Have you any plans to write true crime, or do you plan to focus on fiction?

No plans to do true crime. It’s too emotionally taxing and, in some ways, has gone the way of the western and is a paperback market. Publishers just aren’t paying the advances needed to do compelling, hardcover true crime. You need to survive for a good year doing research to produce a book that’s more than just a rewrite of news stories and court transcripts, which are notoriously inaccurate. Fiction also isn’t paying well for midlist writers in today’s book industry. But it’s much more fun to write. Edwin Blake has been bugging me lately in my imagination, so I may bring him back for another book.

You worked in Detroit for many years, before moving to Los Angeles. How far has the move changed the type of stories you write? 

It hasn’t really changed that much. The location has changed. The people are tan and pretty on the west side. But human nature and criminal pathology remains universal. What it has changed is my music. I was an accomplished blues guitarist in Detroit for many years. Out here I find myself studying with Nils, a smooth jazz guitarist and hitmaker.
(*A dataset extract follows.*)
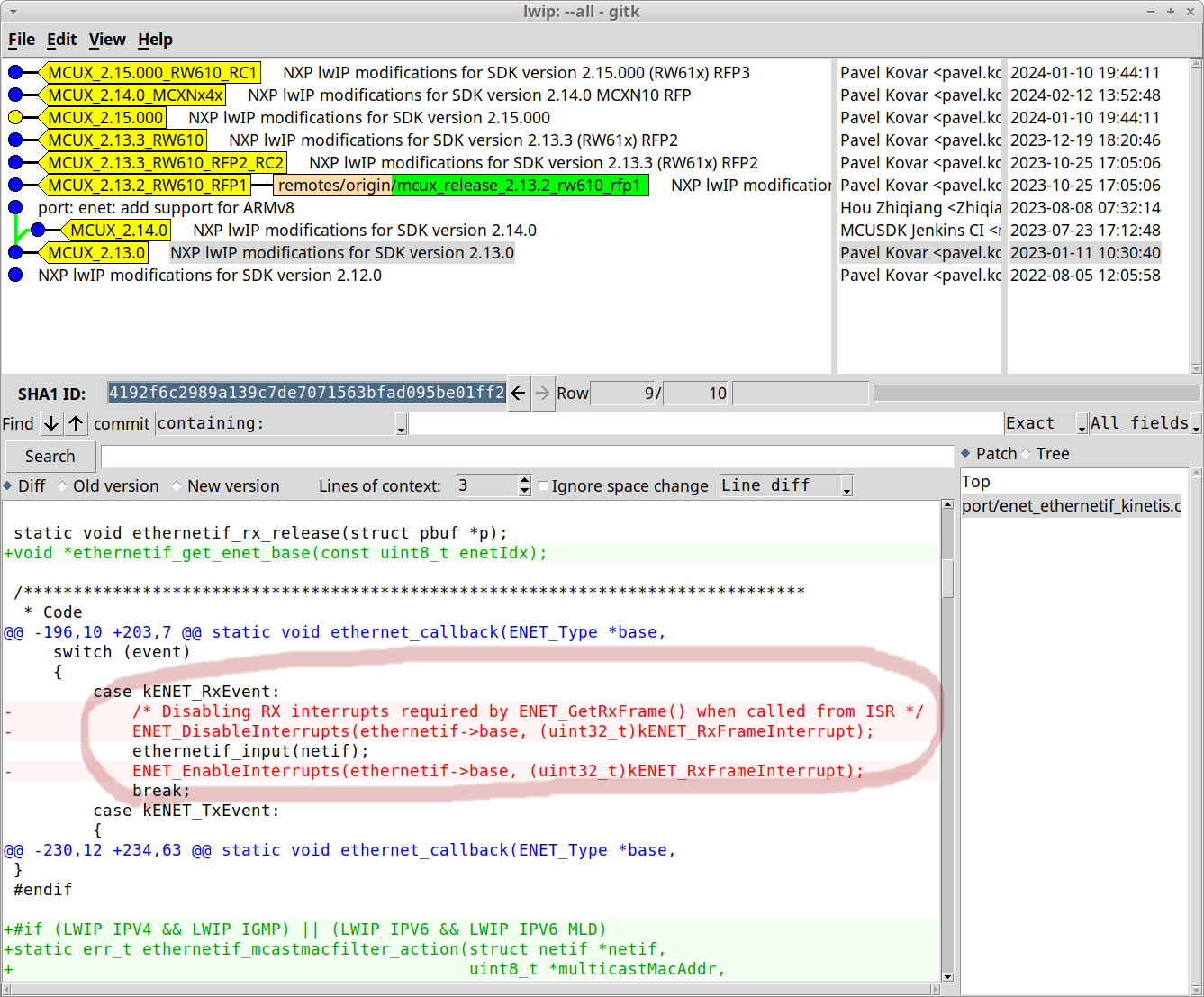Select the Old version radio button
This screenshot has height=997, width=1204.
[x=61, y=485]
You have to find out ways to chill out here because it’s a very demanding city, financially and logistically.

You have featured in numerous documentaries about your non-fiction work, and have written and directed documentaries for the Discovery Channel. What can you tell us about that and your work in film?

I’ve pitched and sold a half dozen pilots of TV series to major networks like CBS, HBO, NBC and others. They pay very well, but don’t necessarily shoot what you write, not because of the quality, but many factors beyond the writer’s control such as scheduling and what their competitors are doing. I was able to develop a film based on the Swedish bank robbery in 1973 that hatched the Stockholm Syndrome term, Stockholm, starring Ethan Hawke. As for the nonfiction, producers regularly come to me to comment on film about stories I’ve covered in my nonfiction books. Right now, I’m also exploring producing a true crime documentary series based on my cases.
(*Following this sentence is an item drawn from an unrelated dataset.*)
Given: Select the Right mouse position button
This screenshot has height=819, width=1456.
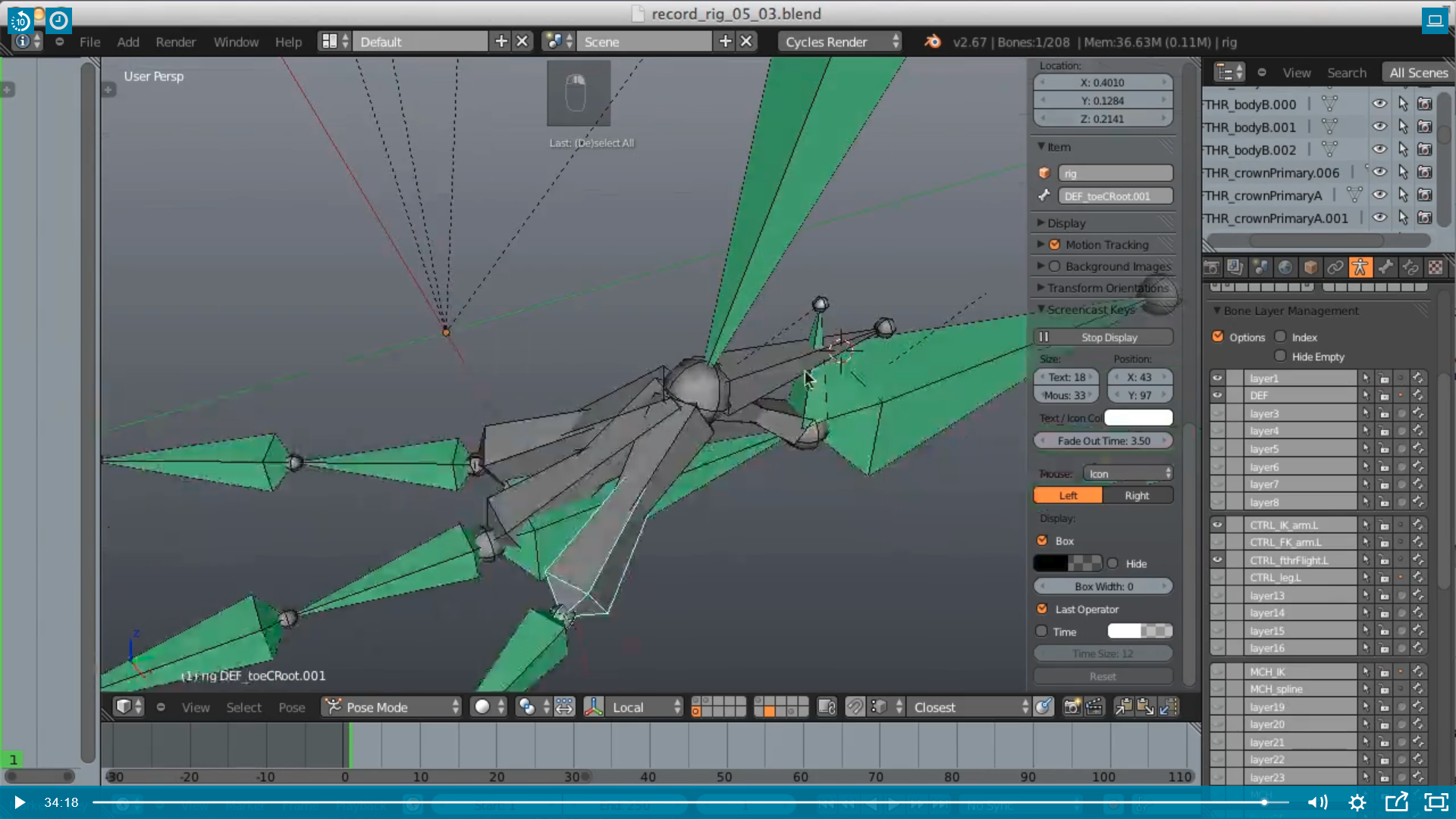Looking at the screenshot, I should [1137, 495].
What are you working on at the moment?

As I wrote earlier, I’m exploring producing long-form true crime documentaries (three to seven episodes for streamers) on some of my cases. I’m also toying with some ideas to bring Edwin Blake back in another novel.

Skyhorsepublishing


About Lowell Cauffiel:



Lowell Cauffiel is the best-selling author of nine books and an award-winning veteran investigative reporter. His research has taken him everywhere from the President's private living quarters in the White House to the dangerous confines of urban dope dens. Cauffiel's three crime novels have explored diverse characters and settings that range from a Detroit shakedown crew in Marker to the glitzy, corrupt underworld of the National Football League in Toss, which he co-authored with former Superbowl quarterback Boomer Esiason. His five nonfiction crime books have covered a monstrous, homicidal patriarch in the New York Times best-selling House of Secrets; a pair of female serial killers in Forever and Five Days, and a calculating criminal justice instructor who tried to design the perfect crime with the murder of his TV anchorwoman wife in Eye of the Beholder. Cauffiel's first true crime book, Masquerade, the story of a Grosse Pointe psychologist's deadly double life, was a national best seller. He has appeared in a dozen documentaries about his books, MSNBC, Court TV and A&E. Cauffiel has written and produced documentaries for the Discovery Channel and CNBC and has adapted his first book Masquerade to film. He now lives in Los Angeles, where he writes feature films and creates shows for television.